> _ISTRUZIONI_
a) Elencate, nell'ordine in cui compaiono, le voci del percorso di menu che la guida indica per redirezionare le telefonate.
b) Riscrivete il passo della guida che parte da "Tutto ciò che" e arriva a "non necessariamente entrambi!).", mettendo "smartphone" al posto di "cellulare".

> _DOCUMENTO DI ORIGINE_
============================================================
Ho notato che l’argomento è molto cliccato su internet e per questo ho deciso di scrivere questo piccolo howto dato che molti operatori mobili hanno eliminato dal loro portafoglio offerte la possibilità di associare 2 numeri di telefono ad un’unica scheda SIM,

Tutto ciò che vi serve per redirezionare il traffico voce e sms da una scheda SIM all’altra è un cellulare Android (1.5+) oltre a quello in cui avete la prima SIM ovviamente (NB: SOLO il cellulare che dovrà redirezionare voce e sms dovrà essere Android non necessariamente entrambi!).

  • Redirezionare telefonate: Il processo è semplice basta recarsi in: Impostazioni -> (Impostazioni chiamate/Chiamata) -> (Trasferimento chiamate/Deviazioni) -> Sempre a questo punto inserite il numero dell’altra scheda SIM e avete completato la parte di procedura. (NB: in caso volessi resettare l’impostazione è sufficiente ripetere l’operazione lasciando vuoto il campo dove hai inserito il numero di telefono)
============================================================
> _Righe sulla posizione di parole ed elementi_
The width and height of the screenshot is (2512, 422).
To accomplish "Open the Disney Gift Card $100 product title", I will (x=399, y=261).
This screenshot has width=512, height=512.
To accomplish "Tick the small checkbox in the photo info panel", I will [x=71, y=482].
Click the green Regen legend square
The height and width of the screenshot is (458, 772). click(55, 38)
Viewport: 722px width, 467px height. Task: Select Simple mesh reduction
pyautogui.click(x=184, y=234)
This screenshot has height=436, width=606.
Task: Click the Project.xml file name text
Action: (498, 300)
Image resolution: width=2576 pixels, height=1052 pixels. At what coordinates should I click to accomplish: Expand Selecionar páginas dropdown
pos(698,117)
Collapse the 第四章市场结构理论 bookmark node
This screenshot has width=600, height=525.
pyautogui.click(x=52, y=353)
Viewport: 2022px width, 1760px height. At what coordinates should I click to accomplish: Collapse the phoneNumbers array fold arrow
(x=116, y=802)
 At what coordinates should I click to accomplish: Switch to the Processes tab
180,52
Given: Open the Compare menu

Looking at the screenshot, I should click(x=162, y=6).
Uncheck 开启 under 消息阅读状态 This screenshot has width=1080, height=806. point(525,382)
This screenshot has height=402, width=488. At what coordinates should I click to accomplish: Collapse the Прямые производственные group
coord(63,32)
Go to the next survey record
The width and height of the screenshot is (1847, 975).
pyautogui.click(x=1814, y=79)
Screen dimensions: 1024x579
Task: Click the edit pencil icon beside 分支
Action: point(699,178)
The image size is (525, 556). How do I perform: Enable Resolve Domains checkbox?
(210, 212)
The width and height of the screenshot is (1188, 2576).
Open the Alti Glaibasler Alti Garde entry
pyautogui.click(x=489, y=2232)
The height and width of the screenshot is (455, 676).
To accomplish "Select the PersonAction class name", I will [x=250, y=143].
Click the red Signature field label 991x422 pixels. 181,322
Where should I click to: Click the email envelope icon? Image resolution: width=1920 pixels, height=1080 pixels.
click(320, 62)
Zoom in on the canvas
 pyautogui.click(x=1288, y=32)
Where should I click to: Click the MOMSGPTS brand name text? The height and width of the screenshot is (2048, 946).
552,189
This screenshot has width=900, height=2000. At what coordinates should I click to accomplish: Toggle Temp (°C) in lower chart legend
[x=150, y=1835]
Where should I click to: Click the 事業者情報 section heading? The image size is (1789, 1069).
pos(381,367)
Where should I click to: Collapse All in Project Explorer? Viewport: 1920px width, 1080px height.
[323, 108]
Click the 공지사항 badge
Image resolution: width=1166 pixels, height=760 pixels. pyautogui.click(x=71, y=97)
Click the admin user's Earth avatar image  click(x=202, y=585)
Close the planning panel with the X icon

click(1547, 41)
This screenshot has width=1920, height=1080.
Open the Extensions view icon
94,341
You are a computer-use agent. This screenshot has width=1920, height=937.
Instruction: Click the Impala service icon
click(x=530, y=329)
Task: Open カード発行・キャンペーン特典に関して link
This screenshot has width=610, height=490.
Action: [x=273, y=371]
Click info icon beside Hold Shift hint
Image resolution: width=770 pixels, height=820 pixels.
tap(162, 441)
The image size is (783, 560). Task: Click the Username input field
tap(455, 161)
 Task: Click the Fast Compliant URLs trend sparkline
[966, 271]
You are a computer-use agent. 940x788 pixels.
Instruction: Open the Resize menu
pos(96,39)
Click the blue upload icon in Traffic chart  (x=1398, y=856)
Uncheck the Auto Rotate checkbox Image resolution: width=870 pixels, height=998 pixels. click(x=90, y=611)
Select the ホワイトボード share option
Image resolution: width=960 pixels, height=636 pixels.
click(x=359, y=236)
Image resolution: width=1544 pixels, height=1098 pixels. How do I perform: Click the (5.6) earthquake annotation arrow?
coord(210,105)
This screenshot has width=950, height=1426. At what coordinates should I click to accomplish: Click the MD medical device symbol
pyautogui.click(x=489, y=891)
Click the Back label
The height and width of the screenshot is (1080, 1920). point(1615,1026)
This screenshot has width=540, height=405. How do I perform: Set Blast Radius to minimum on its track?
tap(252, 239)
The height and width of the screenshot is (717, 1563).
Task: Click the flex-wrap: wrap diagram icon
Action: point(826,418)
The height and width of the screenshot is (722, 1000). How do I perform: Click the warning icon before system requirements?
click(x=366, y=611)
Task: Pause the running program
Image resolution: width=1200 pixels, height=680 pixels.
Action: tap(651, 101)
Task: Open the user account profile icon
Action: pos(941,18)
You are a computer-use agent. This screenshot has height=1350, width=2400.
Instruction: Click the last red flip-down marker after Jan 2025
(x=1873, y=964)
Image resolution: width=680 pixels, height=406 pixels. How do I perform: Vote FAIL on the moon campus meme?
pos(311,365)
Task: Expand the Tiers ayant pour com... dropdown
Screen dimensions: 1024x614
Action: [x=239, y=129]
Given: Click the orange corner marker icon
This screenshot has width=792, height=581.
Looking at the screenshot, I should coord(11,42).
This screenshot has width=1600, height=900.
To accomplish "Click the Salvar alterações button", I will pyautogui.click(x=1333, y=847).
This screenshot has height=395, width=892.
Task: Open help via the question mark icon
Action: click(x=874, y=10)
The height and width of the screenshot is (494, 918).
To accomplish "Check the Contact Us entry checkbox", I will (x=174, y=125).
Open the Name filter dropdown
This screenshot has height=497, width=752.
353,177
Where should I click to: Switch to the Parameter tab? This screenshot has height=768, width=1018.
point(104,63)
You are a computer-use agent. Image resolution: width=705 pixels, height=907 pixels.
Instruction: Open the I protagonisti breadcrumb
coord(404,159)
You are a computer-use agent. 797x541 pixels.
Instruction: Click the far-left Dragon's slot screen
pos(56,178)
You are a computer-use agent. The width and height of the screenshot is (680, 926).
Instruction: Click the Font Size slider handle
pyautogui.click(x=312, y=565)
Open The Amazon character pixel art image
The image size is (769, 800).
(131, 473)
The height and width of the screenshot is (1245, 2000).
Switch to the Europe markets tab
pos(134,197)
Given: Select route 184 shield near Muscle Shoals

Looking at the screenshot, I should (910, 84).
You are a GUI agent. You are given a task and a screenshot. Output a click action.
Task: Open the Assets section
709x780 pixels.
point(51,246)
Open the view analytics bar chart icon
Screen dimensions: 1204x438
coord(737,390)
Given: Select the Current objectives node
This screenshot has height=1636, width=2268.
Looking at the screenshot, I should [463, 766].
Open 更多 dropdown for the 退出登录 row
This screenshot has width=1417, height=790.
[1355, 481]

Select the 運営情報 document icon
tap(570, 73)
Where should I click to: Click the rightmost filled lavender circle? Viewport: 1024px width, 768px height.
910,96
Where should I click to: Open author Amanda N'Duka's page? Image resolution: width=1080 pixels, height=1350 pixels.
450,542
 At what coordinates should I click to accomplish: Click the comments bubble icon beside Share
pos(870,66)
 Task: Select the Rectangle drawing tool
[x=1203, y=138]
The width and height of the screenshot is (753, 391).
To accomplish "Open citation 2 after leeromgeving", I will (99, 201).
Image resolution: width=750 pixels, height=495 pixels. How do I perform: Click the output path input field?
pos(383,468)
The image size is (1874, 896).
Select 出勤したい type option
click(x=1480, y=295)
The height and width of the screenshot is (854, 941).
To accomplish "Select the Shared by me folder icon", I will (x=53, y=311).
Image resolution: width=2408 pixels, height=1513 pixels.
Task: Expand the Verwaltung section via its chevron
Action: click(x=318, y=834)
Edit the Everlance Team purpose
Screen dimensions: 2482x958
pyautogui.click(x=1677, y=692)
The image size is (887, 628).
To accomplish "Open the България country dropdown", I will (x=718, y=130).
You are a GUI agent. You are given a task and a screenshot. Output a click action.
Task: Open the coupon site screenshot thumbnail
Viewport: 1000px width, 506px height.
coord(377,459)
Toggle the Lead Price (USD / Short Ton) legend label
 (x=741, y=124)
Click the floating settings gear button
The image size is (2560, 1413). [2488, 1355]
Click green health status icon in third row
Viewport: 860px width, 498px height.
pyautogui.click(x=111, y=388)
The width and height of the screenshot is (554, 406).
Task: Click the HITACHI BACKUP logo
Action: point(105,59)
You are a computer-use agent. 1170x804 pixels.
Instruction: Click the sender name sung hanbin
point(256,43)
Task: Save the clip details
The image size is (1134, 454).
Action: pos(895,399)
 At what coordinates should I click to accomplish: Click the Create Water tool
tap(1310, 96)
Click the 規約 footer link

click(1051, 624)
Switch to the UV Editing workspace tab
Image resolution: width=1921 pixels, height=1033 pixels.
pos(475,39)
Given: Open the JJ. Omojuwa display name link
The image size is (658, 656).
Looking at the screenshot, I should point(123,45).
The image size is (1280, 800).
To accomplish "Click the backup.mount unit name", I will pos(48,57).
============================================================
> _RISPOSTE AI COMPITI_
a)
1. Impostazioni
2. Impostazioni chiamate/Chiamata
3. Trasferimento chiamate/Deviazioni
4. Sempre

b)
Tutto ciò che vi serve per redirezionare il traffico voce e sms da una scheda SIM all’altra è un smartphone Android (1.5+) oltre a quello in cui avete la prima SIM ovviamente (NB: SOLO il smartphone che dovrà redirezionare voce e sms dovrà essere Android non necessariamente entrambi!).